======== AVAILABLE DATA

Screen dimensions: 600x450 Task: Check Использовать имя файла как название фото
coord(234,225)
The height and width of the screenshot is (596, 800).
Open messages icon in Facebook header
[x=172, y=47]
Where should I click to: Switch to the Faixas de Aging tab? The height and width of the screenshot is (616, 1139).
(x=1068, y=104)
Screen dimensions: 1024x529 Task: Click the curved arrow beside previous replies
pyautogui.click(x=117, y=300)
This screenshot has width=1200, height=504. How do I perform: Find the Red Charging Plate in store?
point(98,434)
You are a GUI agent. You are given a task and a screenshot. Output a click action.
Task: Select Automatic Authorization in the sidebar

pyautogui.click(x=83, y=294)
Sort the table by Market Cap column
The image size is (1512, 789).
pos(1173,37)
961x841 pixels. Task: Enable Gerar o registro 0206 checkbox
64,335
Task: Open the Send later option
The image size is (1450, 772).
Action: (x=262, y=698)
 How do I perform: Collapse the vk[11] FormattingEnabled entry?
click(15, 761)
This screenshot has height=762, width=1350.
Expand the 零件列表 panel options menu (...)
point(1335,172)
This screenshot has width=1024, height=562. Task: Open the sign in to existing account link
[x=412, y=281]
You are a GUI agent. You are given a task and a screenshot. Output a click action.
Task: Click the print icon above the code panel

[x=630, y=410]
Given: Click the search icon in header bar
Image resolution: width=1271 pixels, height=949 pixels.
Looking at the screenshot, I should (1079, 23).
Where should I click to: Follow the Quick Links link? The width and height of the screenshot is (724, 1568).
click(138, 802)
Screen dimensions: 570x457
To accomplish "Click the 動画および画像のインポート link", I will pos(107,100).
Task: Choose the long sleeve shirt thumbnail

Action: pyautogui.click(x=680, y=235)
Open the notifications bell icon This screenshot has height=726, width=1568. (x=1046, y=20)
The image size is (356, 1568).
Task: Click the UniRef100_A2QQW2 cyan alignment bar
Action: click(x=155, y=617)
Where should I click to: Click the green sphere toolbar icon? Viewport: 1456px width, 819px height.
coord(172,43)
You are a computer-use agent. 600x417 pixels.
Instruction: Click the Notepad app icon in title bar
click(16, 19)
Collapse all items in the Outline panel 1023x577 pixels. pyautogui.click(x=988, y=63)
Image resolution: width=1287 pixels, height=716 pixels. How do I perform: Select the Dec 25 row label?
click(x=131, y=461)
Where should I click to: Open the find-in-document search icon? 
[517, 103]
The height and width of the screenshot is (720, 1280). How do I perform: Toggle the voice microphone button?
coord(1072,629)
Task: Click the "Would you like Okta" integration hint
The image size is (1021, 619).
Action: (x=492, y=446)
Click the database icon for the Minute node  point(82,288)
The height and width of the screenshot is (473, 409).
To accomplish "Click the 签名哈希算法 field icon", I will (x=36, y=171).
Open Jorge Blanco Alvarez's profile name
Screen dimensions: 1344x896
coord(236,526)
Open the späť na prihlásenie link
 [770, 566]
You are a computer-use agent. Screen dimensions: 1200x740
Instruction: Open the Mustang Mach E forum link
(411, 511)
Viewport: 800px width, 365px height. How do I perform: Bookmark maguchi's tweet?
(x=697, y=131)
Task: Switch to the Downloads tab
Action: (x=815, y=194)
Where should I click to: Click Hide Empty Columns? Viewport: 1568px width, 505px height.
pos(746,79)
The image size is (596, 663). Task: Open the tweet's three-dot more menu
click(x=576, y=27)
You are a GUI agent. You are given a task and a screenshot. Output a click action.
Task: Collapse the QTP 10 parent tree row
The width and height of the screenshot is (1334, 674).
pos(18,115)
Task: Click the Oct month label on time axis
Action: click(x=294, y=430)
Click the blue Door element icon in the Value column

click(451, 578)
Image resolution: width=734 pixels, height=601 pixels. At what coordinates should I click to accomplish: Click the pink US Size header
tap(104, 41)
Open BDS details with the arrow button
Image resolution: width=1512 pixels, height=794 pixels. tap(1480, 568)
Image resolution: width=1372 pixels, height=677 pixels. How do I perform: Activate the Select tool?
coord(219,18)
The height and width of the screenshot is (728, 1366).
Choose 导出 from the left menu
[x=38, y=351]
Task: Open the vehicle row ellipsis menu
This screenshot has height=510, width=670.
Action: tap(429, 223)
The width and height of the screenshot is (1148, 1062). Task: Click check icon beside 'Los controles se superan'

================

§ THE TASK: Scan the data for the word "computer" and copy every line where it shows up.

§ EXERCISE SOLUTION:
You are a computer-use agent. 600x417 pixels.
You are a computer-use agent. Screen dimensions: 1200x740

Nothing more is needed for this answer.